La propuesta del funcionario se hizo pública el lunes por la noche a través de un mensaje en su cuenta de X: “Es un error geopolítico mantener un acuerdo que garantiza el trato de ‘nación más favorecida’ y cede jurisdicción ante el mismo Estado que usurpa, saquea y militariza nuestro territorio”.
Dachary consideró que la derogación de la Ley 24.184 es una “medida fundamental” para la política exterior del país. “Nuestro conflicto es con el Reino Unido, no con las Islas Malvinas”, puntualizó.
“Denunciar este tratado es un paso necesario para cumplir con la Constitución”, agregó el funcionario.
La solicitud del secretario fueguino se conoció poco después de que el presidente Javier Milei anunciara en cadena nacional un aumento del presupuesto de Defensa destinado a la construcción de una Base Naval Integrada en Tierra del Fuego y el endurecimiento de las sanciones contra las empresas que exploten recursos naturales en el archipiélago sin la autorización correspondiente.
Dachary dirigió su solicitud de manera directa al Poder Legislativo, etiquetando en su publicación a las cámaras del Senado y Diputados.
La Ley 24.184 ratificó el convenio bilateral firmado en Londres el 11 de diciembre de 1990, aprobado por el Congreso el 4 de noviembre de 1992, durante la presidencia de Carlos Menem. Este acuerdo, que consta de 14 artículos, establece que ninguna de las partes puede ofrecer un trato menos favorable a las inversiones de la otra que el que aplica a sus propios inversores o a los de terceros países.
Adicionalmente, el convenio garantiza a los inversores británicos la libre transferencia de utilidades y proporciona protección ante expropiaciones no compensadas. Asimismo, se prevén mecanismos de arbitraje internacional para resolver disputas.

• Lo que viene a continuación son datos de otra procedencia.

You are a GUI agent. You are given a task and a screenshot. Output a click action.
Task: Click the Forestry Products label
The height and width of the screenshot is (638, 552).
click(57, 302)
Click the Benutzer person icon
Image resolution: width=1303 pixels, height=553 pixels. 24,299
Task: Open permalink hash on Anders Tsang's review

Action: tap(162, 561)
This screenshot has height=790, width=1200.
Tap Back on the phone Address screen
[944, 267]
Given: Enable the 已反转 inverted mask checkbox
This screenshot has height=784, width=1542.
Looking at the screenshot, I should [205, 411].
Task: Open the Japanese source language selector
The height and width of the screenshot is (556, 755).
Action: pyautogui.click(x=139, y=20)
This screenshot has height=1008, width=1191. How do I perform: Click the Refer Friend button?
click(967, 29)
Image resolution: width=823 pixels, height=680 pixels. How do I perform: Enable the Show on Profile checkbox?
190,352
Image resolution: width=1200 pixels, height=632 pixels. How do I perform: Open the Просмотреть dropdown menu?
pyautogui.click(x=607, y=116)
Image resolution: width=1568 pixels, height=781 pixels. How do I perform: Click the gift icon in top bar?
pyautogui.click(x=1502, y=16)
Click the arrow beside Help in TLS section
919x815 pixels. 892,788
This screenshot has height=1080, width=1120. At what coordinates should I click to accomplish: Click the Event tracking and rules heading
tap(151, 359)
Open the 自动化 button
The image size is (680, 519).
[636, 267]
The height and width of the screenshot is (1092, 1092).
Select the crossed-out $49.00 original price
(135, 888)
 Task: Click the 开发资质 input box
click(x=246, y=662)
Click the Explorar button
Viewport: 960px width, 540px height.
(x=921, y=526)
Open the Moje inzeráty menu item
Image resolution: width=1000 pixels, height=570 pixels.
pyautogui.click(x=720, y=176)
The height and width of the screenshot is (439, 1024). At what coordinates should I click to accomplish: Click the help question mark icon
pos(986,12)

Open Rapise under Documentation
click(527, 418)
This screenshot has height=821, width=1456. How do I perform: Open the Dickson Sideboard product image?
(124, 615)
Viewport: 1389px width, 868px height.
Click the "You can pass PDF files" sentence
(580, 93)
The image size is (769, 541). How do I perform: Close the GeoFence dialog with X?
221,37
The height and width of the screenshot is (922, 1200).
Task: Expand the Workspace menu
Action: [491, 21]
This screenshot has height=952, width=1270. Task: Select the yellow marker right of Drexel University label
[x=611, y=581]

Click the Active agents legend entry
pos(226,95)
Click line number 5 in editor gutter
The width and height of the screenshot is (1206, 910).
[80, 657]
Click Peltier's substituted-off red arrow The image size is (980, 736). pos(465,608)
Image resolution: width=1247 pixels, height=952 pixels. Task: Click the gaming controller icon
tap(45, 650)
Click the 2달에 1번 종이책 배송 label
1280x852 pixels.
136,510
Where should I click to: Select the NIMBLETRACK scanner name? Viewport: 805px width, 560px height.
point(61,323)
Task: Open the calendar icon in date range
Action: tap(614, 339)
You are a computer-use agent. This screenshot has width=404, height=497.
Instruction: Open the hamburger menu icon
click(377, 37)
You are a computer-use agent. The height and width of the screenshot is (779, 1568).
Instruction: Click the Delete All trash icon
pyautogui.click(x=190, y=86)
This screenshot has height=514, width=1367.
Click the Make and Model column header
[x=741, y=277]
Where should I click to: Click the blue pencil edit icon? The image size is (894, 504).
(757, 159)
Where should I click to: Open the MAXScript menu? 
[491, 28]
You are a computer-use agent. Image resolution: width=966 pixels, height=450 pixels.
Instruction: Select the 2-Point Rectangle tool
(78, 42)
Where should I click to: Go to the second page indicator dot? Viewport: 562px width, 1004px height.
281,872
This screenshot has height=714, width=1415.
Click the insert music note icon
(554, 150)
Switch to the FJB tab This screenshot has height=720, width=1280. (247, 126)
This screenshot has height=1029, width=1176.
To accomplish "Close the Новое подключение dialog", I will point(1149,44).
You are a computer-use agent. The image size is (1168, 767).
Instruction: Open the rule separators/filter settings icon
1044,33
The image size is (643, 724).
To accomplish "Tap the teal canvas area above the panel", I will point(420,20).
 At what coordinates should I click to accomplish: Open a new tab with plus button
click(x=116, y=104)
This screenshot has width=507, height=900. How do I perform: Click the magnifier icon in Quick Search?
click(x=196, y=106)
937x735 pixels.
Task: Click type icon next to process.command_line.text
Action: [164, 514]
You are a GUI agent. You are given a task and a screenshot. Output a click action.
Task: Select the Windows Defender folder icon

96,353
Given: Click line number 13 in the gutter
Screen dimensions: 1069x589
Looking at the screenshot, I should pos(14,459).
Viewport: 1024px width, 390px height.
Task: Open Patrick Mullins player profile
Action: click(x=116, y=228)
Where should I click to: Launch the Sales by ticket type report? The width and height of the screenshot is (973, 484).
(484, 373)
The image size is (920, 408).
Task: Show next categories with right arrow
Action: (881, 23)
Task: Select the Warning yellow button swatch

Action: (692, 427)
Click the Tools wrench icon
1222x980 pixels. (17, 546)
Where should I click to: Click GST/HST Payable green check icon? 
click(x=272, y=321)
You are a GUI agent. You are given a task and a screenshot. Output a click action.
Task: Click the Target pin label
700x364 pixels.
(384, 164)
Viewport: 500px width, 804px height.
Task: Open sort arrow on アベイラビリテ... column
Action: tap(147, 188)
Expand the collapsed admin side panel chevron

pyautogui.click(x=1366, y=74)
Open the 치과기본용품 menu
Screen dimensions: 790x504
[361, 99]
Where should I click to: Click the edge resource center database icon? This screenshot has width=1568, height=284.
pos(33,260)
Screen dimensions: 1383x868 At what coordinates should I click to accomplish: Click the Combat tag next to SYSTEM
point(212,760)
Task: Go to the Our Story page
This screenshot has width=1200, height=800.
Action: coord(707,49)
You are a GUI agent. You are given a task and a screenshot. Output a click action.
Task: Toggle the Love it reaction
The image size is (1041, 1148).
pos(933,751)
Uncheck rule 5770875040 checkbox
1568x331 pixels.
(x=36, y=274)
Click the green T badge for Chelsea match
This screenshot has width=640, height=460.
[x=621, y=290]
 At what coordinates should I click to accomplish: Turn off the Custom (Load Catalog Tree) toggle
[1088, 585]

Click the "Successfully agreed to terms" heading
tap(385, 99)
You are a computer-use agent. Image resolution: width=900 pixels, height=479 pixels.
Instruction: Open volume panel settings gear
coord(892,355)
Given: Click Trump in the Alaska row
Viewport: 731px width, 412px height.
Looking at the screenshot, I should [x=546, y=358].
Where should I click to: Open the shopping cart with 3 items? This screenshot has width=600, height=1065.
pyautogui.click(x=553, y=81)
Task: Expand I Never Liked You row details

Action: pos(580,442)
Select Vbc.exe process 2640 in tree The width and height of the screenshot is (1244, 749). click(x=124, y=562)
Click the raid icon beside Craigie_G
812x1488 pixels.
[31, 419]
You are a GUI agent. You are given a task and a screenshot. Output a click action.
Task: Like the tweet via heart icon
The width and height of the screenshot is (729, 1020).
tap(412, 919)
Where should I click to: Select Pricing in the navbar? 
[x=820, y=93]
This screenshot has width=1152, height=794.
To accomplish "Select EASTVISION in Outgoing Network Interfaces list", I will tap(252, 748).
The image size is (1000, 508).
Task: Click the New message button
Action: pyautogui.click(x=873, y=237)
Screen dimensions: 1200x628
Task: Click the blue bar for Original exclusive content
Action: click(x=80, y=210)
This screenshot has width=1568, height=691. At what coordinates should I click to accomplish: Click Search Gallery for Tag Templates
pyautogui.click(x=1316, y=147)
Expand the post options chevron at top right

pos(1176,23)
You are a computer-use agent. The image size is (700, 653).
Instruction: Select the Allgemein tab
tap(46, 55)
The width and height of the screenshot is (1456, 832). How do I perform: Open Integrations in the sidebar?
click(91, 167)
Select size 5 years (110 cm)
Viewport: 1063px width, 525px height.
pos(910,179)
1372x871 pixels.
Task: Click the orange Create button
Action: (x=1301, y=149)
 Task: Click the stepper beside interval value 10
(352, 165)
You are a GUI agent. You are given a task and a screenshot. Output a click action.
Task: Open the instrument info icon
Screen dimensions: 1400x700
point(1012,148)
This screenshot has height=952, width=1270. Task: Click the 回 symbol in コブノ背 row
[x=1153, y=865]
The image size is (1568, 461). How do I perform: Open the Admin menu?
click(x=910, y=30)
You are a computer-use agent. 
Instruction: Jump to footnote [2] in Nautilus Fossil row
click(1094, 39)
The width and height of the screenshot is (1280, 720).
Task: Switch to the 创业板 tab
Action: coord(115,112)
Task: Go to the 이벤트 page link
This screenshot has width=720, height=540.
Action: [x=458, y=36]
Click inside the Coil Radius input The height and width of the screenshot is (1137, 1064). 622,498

Este acuerdo fue uno de los resultados del proceso de normalización bilateral que se inició con los Acuerdos de Madrid I y II, firmados entre octubre de 1989 y febrero de 1990, lo que permitió la reanudación de relaciones diplomáticas entre Argentina y el Reino Unido luego de la Guerra de Malvinas de 1982.
Uno de los aspectos que podría dificultar una derogación inmediata son las protecciones para las inversiones realizadas bajo el convenio. La propia Ley 24.184 establece que, de trascender el tratado, estas inversiones seguirán protegidas por sus términos durante 15 años adicionales.
El artículo 3 menciona el principio de “nación más favorecida”, al que aludió el funcionario fueguino. Esta norma indica: “Ninguna Parte Contratante someterá en su territorio las inversiones y las ganancias de inversores de la otra Parte Contratante a un trato menos favorable que el otorgado a las inversiones y ganancias de sus propios inversores o a las inversiones y ganancias de inversores de cualquier tercer Estado”.
Además, especifica que “ninguna Parte Contratante someterá en su territorio a los inversores de la otra Parte Contratante, en lo que respecta a la gestión, mantenimiento, uso, goce o liquidación de sus inversiones, a un trato menos favorable que el otorgado a sus propios inversores o a los inversores de cualquier tercer Estado”.
Pocas horas antes de la publicación de Dachary, el Gobierno nacional había anunciado la presentación de una denuncia penal contra cinco empresas relacionadas con la exploración y explotación de hidrocarburos en las Islas Malvinas, basando la medida en presuntas violaciones a la Ley 26.659 que prohíbe actividades en esa zona sin la autorización del país.